▸ Recorded data:
_ _ _
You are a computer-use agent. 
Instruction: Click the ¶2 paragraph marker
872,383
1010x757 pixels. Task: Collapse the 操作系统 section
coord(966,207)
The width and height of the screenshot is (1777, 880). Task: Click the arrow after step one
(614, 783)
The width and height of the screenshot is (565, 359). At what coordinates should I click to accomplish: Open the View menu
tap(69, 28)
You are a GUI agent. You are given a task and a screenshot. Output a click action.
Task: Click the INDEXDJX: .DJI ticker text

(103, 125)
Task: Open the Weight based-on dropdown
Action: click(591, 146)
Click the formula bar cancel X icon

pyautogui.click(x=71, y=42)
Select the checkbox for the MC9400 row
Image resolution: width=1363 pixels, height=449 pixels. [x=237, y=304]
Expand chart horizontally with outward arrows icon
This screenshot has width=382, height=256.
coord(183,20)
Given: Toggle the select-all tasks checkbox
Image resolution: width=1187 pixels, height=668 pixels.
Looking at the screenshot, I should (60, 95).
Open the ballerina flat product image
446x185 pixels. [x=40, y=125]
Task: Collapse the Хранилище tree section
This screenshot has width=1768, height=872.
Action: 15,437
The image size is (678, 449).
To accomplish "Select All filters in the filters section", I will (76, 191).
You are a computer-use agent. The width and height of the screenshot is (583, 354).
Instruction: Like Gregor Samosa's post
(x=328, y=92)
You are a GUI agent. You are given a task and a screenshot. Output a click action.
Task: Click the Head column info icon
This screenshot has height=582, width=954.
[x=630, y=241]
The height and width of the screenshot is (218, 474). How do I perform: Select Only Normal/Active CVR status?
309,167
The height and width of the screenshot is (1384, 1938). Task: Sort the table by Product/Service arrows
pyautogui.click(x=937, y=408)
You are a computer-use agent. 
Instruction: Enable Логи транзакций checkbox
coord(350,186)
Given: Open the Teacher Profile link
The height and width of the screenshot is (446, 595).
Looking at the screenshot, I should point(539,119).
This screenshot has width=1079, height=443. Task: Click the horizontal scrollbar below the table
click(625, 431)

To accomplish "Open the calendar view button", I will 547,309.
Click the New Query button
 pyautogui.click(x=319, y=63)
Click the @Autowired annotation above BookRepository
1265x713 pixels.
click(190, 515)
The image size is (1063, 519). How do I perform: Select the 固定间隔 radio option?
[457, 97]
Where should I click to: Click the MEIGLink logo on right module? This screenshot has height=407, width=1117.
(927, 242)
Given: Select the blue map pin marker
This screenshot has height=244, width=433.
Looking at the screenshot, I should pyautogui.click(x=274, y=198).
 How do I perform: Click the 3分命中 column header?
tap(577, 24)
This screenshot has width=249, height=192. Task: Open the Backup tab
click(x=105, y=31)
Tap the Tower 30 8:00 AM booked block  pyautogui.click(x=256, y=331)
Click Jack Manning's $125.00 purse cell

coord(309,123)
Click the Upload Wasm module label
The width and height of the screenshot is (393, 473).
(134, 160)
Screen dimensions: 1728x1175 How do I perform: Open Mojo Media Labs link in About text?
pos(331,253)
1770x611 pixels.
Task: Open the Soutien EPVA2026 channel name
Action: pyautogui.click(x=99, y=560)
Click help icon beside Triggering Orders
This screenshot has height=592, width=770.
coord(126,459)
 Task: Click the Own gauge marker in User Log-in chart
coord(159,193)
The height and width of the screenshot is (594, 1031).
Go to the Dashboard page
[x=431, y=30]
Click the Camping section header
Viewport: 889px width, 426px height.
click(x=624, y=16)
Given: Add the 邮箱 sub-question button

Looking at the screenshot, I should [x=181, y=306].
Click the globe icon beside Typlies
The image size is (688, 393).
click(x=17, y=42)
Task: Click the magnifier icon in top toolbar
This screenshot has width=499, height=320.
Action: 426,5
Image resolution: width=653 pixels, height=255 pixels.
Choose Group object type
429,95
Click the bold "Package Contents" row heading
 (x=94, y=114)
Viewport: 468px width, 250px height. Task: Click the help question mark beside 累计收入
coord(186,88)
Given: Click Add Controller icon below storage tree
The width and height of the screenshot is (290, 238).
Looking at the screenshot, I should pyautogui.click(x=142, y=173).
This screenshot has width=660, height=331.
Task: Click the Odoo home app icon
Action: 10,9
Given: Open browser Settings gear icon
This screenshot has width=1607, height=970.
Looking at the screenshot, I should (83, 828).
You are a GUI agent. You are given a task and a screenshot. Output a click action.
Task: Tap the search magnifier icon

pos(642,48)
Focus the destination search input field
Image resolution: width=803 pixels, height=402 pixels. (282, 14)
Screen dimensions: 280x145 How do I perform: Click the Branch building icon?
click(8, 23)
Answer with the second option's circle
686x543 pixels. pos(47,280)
_ _ _
▸ What the exercise asks: Can you switch every "GUI agent" in all of the lines above to "screen agent" and give the lines again with nothing else changed?

▸ Solution to this exercise:
You are a computer-use agent. 
Instruction: Click the ¶2 paragraph marker
872,383
1010x757 pixels. Task: Collapse the 操作系统 section
coord(966,207)
The width and height of the screenshot is (1777, 880). Task: Click the arrow after step one
(614, 783)
The width and height of the screenshot is (565, 359). At what coordinates should I click to accomplish: Open the View menu
tap(69, 28)
You are a screen agent. You are given a task and a screenshot. Output a click action.
Task: Click the INDEXDJX: .DJI ticker text

(103, 125)
Task: Open the Weight based-on dropdown
Action: click(591, 146)
Click the formula bar cancel X icon

pyautogui.click(x=71, y=42)
Select the checkbox for the MC9400 row
Image resolution: width=1363 pixels, height=449 pixels. [x=237, y=304]
Expand chart horizontally with outward arrows icon
This screenshot has width=382, height=256.
coord(183,20)
Given: Toggle the select-all tasks checkbox
Image resolution: width=1187 pixels, height=668 pixels.
Looking at the screenshot, I should (60, 95).
Open the ballerina flat product image
446x185 pixels. [x=40, y=125]
Task: Collapse the Хранилище tree section
This screenshot has width=1768, height=872.
Action: 15,437
The image size is (678, 449).
To accomplish "Select All filters in the filters section", I will (76, 191).
You are a computer-use agent. The width and height of the screenshot is (583, 354).
Instruction: Like Gregor Samosa's post
(x=328, y=92)
You are a screen agent. You are given a task and a screenshot. Output a click action.
Task: Click the Head column info icon
This screenshot has height=582, width=954.
[x=630, y=241]
The height and width of the screenshot is (218, 474). How do I perform: Select Only Normal/Active CVR status?
309,167
The height and width of the screenshot is (1384, 1938). Task: Sort the table by Product/Service arrows
pyautogui.click(x=937, y=408)
You are a computer-use agent. 
Instruction: Enable Логи транзакций checkbox
coord(350,186)
Given: Open the Teacher Profile link
The height and width of the screenshot is (446, 595).
Looking at the screenshot, I should point(539,119).
This screenshot has width=1079, height=443. Task: Click the horizontal scrollbar below the table
click(625, 431)

To accomplish "Open the calendar view button", I will 547,309.
Click the New Query button
 pyautogui.click(x=319, y=63)
Click the @Autowired annotation above BookRepository
1265x713 pixels.
click(190, 515)
The image size is (1063, 519). How do I perform: Select the 固定间隔 radio option?
[457, 97]
Where should I click to: Click the MEIGLink logo on right module? This screenshot has height=407, width=1117.
(927, 242)
Given: Select the blue map pin marker
This screenshot has height=244, width=433.
Looking at the screenshot, I should pyautogui.click(x=274, y=198).
 How do I perform: Click the 3分命中 column header?
tap(577, 24)
This screenshot has width=249, height=192. Task: Open the Backup tab
click(x=105, y=31)
Tap the Tower 30 8:00 AM booked block  pyautogui.click(x=256, y=331)
Click Jack Manning's $125.00 purse cell

coord(309,123)
Click the Upload Wasm module label
The width and height of the screenshot is (393, 473).
(134, 160)
Screen dimensions: 1728x1175 How do I perform: Open Mojo Media Labs link in About text?
pos(331,253)
1770x611 pixels.
Task: Open the Soutien EPVA2026 channel name
Action: pyautogui.click(x=99, y=560)
Click help icon beside Triggering Orders
This screenshot has height=592, width=770.
coord(126,459)
 Task: Click the Own gauge marker in User Log-in chart
coord(159,193)
The height and width of the screenshot is (594, 1031).
Go to the Dashboard page
[x=431, y=30]
Click the Camping section header
Viewport: 889px width, 426px height.
click(x=624, y=16)
Given: Add the 邮箱 sub-question button

Looking at the screenshot, I should [x=181, y=306].
Click the globe icon beside Typlies
The image size is (688, 393).
click(x=17, y=42)
Task: Click the magnifier icon in top toolbar
This screenshot has width=499, height=320.
Action: 426,5
Image resolution: width=653 pixels, height=255 pixels.
Choose Group object type
429,95
Click the bold "Package Contents" row heading
 (x=94, y=114)
Viewport: 468px width, 250px height. Task: Click the help question mark beside 累计收入
coord(186,88)
Given: Click Add Controller icon below storage tree
The width and height of the screenshot is (290, 238).
Looking at the screenshot, I should pyautogui.click(x=142, y=173).
This screenshot has width=660, height=331.
Task: Click the Odoo home app icon
Action: 10,9
Given: Open browser Settings gear icon
This screenshot has width=1607, height=970.
Looking at the screenshot, I should (83, 828).
You are a screen agent. You are given a task and a screenshot. Output a click action.
Task: Tap the search magnifier icon

pos(642,48)
Focus the destination search input field
Image resolution: width=803 pixels, height=402 pixels. (282, 14)
Screen dimensions: 280x145 How do I perform: Click the Branch building icon?
click(8, 23)
Answer with the second option's circle
686x543 pixels. pos(47,280)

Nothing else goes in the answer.